DATA FOR THIS TASK:

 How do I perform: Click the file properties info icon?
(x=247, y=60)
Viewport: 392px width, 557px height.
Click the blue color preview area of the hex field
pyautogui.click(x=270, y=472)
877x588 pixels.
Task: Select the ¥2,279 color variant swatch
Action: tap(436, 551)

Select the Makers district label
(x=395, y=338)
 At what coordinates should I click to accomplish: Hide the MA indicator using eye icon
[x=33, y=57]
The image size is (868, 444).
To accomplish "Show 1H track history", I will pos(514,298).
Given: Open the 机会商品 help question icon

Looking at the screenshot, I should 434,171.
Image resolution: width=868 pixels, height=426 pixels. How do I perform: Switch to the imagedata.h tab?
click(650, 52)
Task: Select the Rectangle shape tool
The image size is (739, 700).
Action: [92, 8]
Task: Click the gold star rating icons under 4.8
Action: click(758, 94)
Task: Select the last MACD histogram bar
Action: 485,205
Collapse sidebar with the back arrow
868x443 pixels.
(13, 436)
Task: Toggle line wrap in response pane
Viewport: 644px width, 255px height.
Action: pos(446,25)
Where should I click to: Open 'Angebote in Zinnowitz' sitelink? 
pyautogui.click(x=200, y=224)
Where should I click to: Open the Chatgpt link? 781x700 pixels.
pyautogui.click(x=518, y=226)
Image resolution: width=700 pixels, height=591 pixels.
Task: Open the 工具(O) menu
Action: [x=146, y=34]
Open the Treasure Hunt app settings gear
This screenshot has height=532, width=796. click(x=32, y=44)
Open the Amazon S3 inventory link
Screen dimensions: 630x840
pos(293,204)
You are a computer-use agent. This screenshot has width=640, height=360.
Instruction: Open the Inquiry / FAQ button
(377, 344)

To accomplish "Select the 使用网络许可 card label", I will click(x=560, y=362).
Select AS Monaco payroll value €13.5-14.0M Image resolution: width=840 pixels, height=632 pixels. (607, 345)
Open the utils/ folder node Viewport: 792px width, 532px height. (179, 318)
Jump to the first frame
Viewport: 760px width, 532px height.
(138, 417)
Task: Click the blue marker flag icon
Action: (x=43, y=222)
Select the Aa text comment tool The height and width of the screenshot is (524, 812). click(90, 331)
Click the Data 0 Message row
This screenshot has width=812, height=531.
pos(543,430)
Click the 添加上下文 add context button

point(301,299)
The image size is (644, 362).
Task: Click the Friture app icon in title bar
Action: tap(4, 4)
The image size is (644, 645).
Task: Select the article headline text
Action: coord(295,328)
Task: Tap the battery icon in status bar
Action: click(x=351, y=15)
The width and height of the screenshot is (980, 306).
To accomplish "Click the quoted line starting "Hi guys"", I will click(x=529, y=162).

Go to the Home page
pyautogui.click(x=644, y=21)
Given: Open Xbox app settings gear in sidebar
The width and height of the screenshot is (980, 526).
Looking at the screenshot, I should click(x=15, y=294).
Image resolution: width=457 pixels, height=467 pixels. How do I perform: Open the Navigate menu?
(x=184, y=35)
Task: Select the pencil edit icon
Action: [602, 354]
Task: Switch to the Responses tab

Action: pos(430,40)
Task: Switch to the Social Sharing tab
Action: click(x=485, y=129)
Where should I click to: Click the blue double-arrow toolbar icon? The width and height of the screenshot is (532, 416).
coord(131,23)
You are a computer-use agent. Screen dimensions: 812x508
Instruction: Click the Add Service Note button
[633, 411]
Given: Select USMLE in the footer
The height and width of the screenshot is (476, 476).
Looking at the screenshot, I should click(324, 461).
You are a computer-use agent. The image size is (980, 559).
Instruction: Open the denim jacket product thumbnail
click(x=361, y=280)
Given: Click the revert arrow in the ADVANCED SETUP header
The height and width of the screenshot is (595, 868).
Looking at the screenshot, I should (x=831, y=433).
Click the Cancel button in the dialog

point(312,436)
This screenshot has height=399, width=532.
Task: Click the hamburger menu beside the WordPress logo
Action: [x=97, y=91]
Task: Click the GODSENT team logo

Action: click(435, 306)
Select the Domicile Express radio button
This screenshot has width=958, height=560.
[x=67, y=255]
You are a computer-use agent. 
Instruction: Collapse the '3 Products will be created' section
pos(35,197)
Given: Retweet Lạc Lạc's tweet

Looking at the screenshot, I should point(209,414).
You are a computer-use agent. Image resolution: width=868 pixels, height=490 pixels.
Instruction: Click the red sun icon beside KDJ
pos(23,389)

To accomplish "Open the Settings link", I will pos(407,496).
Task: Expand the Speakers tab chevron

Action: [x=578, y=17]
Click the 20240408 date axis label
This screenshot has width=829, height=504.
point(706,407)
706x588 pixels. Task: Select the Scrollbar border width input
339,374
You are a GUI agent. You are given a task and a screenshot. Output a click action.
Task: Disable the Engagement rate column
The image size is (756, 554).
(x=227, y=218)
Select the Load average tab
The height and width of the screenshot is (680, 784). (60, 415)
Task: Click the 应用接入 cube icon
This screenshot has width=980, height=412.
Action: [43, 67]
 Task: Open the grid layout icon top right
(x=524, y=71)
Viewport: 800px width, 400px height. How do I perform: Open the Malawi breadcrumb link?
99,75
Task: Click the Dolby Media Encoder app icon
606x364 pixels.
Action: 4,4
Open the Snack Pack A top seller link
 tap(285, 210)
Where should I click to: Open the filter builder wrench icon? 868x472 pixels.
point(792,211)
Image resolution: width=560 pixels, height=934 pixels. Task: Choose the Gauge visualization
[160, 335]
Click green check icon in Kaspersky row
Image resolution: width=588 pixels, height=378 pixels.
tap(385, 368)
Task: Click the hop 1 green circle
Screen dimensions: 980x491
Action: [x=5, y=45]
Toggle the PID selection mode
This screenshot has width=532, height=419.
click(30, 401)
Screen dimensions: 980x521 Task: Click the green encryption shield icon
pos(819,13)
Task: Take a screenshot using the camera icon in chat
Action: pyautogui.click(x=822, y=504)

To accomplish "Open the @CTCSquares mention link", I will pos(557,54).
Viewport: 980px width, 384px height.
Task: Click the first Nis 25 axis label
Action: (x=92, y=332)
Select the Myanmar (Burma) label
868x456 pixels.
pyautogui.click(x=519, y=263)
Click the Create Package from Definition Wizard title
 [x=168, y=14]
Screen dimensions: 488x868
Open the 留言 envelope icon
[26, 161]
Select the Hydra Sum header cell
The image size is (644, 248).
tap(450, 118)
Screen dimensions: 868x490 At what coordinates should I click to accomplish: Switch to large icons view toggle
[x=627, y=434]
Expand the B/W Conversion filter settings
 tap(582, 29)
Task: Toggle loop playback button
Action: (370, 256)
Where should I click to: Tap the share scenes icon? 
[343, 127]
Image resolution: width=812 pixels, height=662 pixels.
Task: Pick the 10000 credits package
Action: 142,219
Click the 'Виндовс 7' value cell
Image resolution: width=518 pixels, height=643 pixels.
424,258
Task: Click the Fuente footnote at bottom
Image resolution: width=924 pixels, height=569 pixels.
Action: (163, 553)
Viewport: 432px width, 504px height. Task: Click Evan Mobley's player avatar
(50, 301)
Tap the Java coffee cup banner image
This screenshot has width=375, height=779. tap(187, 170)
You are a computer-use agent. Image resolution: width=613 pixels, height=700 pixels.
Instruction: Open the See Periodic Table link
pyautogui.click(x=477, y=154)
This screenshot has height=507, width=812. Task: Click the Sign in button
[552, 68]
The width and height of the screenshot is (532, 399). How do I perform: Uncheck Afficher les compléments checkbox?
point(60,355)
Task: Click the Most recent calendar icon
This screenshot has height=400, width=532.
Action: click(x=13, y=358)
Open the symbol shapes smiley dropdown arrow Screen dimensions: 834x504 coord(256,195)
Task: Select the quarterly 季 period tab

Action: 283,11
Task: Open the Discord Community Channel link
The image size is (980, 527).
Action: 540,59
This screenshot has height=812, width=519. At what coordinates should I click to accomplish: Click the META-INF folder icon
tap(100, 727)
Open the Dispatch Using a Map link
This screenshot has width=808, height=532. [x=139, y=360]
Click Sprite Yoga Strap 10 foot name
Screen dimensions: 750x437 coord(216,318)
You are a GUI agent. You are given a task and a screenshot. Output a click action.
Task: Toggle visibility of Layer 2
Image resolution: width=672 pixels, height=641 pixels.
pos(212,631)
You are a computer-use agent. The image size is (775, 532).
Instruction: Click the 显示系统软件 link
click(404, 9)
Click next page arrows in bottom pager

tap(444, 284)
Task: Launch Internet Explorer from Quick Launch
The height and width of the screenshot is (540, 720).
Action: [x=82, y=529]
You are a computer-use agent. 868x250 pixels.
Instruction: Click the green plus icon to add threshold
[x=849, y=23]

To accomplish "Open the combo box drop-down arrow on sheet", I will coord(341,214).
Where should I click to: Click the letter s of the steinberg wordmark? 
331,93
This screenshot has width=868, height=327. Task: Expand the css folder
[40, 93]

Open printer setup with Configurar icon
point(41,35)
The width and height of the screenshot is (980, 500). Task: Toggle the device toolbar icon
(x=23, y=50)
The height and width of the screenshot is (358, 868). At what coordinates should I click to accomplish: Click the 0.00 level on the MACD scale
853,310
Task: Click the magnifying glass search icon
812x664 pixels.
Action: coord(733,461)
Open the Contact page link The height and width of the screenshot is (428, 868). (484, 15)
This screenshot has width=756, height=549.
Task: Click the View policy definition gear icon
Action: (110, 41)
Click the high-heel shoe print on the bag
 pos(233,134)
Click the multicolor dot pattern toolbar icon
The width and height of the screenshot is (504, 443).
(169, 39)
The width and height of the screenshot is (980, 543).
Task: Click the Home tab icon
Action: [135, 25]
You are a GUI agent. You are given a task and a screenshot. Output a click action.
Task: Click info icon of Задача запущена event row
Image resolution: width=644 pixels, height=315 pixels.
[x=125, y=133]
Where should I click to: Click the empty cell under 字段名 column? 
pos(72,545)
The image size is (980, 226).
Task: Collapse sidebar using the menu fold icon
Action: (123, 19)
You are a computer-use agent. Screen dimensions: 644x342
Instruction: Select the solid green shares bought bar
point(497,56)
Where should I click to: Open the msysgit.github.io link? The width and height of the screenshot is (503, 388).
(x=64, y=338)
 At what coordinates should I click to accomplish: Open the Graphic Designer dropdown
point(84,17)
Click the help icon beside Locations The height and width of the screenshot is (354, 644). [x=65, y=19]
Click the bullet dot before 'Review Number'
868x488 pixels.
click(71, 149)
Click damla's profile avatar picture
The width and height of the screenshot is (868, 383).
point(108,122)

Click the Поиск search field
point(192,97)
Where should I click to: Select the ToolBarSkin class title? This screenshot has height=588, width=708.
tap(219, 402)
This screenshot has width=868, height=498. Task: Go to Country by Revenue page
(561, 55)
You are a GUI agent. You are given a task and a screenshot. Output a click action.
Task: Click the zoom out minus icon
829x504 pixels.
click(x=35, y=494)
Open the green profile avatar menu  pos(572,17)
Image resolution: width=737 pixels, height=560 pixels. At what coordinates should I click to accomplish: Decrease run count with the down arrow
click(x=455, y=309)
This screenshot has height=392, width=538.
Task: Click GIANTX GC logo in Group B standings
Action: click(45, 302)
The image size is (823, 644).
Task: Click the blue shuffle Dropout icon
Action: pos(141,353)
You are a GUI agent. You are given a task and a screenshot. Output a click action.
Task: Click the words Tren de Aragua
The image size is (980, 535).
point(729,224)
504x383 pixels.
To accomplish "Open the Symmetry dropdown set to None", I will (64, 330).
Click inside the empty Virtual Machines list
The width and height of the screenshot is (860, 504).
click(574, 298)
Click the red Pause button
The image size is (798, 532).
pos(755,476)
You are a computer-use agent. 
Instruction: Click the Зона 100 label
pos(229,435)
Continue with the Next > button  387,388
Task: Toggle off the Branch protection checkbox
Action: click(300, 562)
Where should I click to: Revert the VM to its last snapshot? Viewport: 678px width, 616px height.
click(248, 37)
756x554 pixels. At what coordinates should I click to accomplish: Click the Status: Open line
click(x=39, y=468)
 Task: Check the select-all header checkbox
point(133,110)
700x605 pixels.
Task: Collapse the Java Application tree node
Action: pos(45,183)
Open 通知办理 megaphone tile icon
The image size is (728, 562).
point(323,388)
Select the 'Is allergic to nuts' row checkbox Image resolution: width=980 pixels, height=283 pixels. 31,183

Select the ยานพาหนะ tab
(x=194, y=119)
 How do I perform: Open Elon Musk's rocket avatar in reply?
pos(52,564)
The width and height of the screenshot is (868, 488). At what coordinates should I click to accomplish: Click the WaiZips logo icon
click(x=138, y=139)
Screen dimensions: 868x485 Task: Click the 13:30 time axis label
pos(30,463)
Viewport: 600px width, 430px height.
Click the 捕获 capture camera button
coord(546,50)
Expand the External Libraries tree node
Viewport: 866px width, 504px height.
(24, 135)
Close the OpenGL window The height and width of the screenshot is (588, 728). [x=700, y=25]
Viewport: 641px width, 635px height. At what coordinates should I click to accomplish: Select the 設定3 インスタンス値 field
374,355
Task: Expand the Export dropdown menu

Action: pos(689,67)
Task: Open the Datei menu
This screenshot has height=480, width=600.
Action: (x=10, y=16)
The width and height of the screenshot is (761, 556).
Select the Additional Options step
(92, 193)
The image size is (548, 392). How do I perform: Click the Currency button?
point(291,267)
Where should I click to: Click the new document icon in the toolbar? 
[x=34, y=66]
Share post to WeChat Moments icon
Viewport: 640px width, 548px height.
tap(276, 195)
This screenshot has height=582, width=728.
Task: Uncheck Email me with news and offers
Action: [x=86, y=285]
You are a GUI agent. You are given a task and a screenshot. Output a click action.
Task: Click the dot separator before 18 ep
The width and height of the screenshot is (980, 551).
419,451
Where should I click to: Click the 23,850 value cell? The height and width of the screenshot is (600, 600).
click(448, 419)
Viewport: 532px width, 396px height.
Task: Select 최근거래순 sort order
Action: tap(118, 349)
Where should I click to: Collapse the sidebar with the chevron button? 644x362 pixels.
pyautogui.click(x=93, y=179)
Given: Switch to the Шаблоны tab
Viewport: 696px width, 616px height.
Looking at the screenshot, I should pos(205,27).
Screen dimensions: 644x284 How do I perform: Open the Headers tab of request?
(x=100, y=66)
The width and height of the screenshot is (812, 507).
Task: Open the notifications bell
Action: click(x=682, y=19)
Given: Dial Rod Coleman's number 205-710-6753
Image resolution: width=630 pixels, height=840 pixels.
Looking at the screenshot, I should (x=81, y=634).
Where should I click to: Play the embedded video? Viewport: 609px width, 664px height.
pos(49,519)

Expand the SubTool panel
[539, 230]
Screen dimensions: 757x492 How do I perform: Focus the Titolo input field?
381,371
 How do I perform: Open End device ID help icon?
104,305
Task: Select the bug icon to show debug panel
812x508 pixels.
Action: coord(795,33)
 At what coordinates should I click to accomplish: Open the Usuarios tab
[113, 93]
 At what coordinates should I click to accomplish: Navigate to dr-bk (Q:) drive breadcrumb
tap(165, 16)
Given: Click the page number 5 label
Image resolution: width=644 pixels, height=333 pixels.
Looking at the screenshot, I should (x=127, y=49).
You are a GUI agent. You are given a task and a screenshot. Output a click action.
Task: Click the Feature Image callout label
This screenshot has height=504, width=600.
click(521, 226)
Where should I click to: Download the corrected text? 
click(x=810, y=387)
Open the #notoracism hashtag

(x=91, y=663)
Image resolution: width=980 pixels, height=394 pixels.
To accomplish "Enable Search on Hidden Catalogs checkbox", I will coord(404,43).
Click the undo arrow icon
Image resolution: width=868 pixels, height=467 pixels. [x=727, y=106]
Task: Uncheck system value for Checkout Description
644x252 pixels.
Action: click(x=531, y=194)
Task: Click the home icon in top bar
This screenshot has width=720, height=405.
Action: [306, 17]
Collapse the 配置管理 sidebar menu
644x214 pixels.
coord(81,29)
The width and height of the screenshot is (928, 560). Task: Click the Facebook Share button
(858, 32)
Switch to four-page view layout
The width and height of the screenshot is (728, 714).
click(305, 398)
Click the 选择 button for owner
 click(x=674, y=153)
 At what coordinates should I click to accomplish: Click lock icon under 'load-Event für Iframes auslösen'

TASK STATEMENT:
Go line by line through the material above and return each one that includes "profile".

SOLVED EXERCISE:
Click damla's profile avatar picture
Open the green profile avatar menu  pos(572,17)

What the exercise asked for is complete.